How do ski jumpers go for the gold? Aerodynamics!

As you’ve watched the ski jumpers competing in the Winter Olympics, have you ever wondered why they assume the positions they do during the inrun and jump? It’s not just a silly skiing style, it’s aerodynamics in action—and it’s the same rules that impact airplanes in flight.

 

A ski jumper competing in the FIS Nordic Combined World Cup on February 4, 2017. Credit: Republic of Korea Ministry of Culture, Sports and Tourism via Flickr.

Generating Lift, Reducing Drag

Aerodynamics is the way that an object moves through the air, be it a skier or a 737. Forces (lift, weight, thrust, and drag) make that object move through the air, faster or slower, and up and down. That means balancing weight with its opposite force, lift. While weight comes from gravity pulling an object back down to Earth, lift is the force that moves the object up.

For a ski jumper, that means he or she has to reduce drag and generate lift, in order to go faster and farther. Just like how an airplane’s wing generates lift, a skier’s body assumes a shape designed to help provide lift: During the inrun before the jump, skiers keep their chests parallel to their skis, with their heads down and arms back, to decrease drag and increase speed. Once skiers leave the ramp, they adjust their bodies to maximize lift. When a ski jumper leans forward into the wind, he or she is forming a streamlined shape, providing lift and reducing pressure drag, making it easier for the skier to move through the air. In recent years, skiers have also begun positioning their skis in a “V” shape during flight—this increases the surface area exposed to the oncoming air, generating more lift.

 

Team USA ski jumper Sarah Hendrickson training in a wind tunnel, 2014. Credit: Sarah Hendrickson via Facebook.

Measuring the Forces

How do we understand an airplane’s aerodynamics? Engineers use wind tunnels to test their designs. Wind tunnels are tubes that move air around an object—sometimes a scale model of an aircraft, sometimes an actual one—so engineers can measure those forces. Wind tunnels help engineers make sure that an aircraft will fly the way it’s designed to.
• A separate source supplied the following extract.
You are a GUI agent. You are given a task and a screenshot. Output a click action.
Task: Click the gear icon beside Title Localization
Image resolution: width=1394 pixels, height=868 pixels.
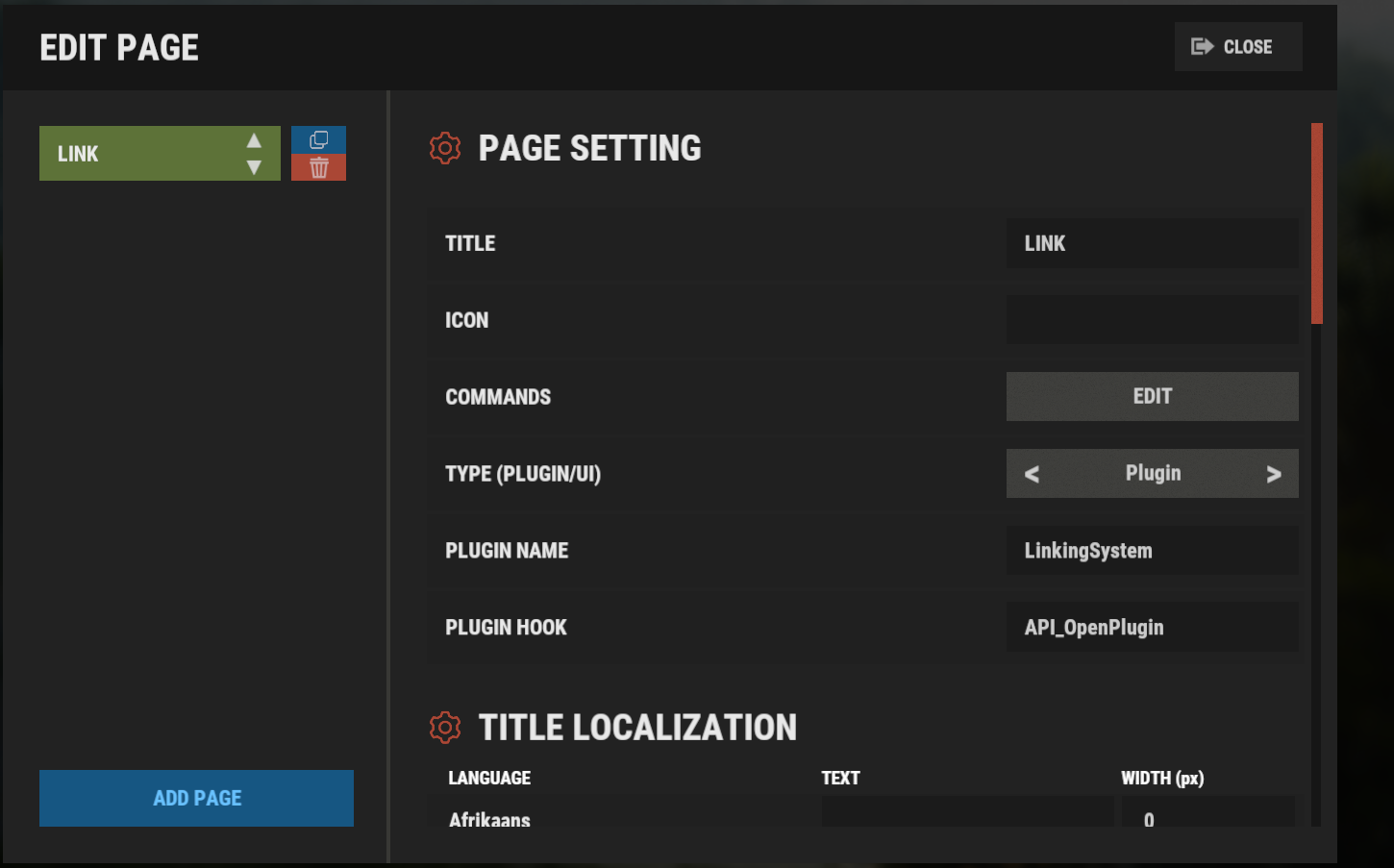[x=445, y=728]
It turns out some ski jumpers use wind tunnels to see how they’ll move in the air, too. Team USA ski jumper Sarah Hendrickson prepared for the 2018 Winter Olympics by training in a wind tunnel. Working in a wind tunnel helped Hendrickson figure out the best possible angle to lean into the jump, called an angle of attack, to create as much lift as possible with the least amount of drag. Finding the optimum angle of attack can help a ski jumper go farther—and can mean the difference between a gold and a silver medal!

As she described her wind tunnel training in an interview before the Olympics, Hendrickson said, “Ski jumping is the closest you can get to flying. It’s speed, it’s adrenaline… This is what I do, I fly every day.”